[Character by Samuel Smiles]@TWC D-Link bookCharacter CHAPTER XI 59/65
When Heine's wife died, he began to reflect upon the loss he had sustained.
They had both known poverty, and struggled through it hand-in-hand; and it was his greatest sorrow that she was taken from him at the moment when fortune was beginning to smile upon him, but too late for her to share in his prosperity.

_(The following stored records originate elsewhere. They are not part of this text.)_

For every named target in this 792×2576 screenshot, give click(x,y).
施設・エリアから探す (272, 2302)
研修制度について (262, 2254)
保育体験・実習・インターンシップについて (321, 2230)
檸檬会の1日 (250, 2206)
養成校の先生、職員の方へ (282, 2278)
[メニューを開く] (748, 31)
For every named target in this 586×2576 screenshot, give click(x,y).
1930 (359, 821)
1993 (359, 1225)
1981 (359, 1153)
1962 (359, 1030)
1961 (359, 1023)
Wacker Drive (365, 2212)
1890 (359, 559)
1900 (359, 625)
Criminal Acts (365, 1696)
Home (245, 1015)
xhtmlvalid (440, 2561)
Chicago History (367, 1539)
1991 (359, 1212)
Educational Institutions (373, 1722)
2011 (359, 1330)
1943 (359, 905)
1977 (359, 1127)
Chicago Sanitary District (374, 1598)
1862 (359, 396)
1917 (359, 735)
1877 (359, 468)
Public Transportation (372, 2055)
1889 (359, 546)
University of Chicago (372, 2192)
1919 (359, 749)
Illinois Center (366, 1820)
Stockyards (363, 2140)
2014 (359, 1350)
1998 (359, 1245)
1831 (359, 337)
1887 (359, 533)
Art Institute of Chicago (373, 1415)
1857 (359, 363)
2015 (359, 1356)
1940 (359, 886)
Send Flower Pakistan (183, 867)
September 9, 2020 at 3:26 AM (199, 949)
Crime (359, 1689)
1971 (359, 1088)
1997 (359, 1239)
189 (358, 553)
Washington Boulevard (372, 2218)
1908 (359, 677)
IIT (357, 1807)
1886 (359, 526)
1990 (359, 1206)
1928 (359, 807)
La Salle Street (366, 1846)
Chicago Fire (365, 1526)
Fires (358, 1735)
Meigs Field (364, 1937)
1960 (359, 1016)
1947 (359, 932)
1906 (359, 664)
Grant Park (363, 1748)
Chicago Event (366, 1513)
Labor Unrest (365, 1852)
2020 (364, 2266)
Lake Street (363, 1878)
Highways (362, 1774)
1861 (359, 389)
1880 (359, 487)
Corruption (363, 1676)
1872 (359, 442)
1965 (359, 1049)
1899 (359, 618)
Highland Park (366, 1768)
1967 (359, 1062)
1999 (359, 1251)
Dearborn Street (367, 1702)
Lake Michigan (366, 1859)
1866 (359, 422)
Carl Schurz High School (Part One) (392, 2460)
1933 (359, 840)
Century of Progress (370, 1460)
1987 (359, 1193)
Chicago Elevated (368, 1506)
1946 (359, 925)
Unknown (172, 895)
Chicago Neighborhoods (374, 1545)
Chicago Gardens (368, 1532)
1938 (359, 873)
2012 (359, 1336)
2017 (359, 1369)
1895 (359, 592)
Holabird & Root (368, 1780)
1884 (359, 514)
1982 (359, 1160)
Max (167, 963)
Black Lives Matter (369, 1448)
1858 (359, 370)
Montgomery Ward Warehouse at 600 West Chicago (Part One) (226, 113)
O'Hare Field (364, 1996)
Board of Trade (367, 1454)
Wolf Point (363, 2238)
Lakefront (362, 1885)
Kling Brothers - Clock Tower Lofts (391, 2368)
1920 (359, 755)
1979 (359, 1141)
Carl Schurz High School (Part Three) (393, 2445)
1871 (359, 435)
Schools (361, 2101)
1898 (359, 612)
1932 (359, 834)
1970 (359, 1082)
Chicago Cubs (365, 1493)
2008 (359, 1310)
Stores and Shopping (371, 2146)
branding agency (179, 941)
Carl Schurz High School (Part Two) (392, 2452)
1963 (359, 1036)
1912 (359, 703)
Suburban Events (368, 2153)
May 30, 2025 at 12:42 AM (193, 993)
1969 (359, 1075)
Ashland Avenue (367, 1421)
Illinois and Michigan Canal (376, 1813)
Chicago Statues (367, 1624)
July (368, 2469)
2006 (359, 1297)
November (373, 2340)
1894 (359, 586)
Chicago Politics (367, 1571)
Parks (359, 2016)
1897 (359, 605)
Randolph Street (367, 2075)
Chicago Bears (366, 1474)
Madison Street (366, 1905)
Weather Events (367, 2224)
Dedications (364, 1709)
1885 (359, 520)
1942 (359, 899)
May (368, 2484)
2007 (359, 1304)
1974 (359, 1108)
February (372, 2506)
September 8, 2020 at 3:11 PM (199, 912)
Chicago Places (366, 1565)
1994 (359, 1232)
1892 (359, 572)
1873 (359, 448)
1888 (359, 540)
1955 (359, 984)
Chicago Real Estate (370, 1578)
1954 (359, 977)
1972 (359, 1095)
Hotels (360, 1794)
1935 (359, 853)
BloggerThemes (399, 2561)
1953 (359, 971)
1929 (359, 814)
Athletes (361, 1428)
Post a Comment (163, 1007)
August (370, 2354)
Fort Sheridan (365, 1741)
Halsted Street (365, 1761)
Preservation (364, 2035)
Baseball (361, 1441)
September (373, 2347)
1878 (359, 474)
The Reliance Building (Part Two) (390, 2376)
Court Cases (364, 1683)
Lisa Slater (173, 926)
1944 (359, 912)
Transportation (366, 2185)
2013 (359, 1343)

"Alas I" said he, "amongst my griefs must I reckon even her love--the strongest, truest, that ever inspired the heart of woman--which made me the happiest of mortals, and yet was to me a fountain of a thousand distresses, inquietudes, and cares? To entire cheerfulness, perhaps, she never attained; but for what unspeakable sweetness, what exalted, enrapturing joys, is not love indebted to sorrow! Amidst growing anxieties, with the torture of anguish in my heart, I have been made, even by the loss which caused me this anguish and these anxieties, inexpressibly happy! When tears flowed over our cheeks, did not a nameless, seldom-felt delight stream through my breast, oppressed equally by joy and sorrow!" There is a degree of sentiment in German love which seems strange to English readers,--such as we find depicted in the lives of Novalis, Jung Stilling, Fichte, Jean Paul, and others that might be named.
The German betrothal is a ceremony of almost equal importance to the marriage itself; and in that state the sentiments are allowed free play, whilst English lovers are restrained, shy, and as if ashamed of their feelings. Take, for instance, the case of Herder, whom his future wife first saw in the pulpit.
"I heard," she says, "the voice of an angel, and soul's words such as I had never heard before.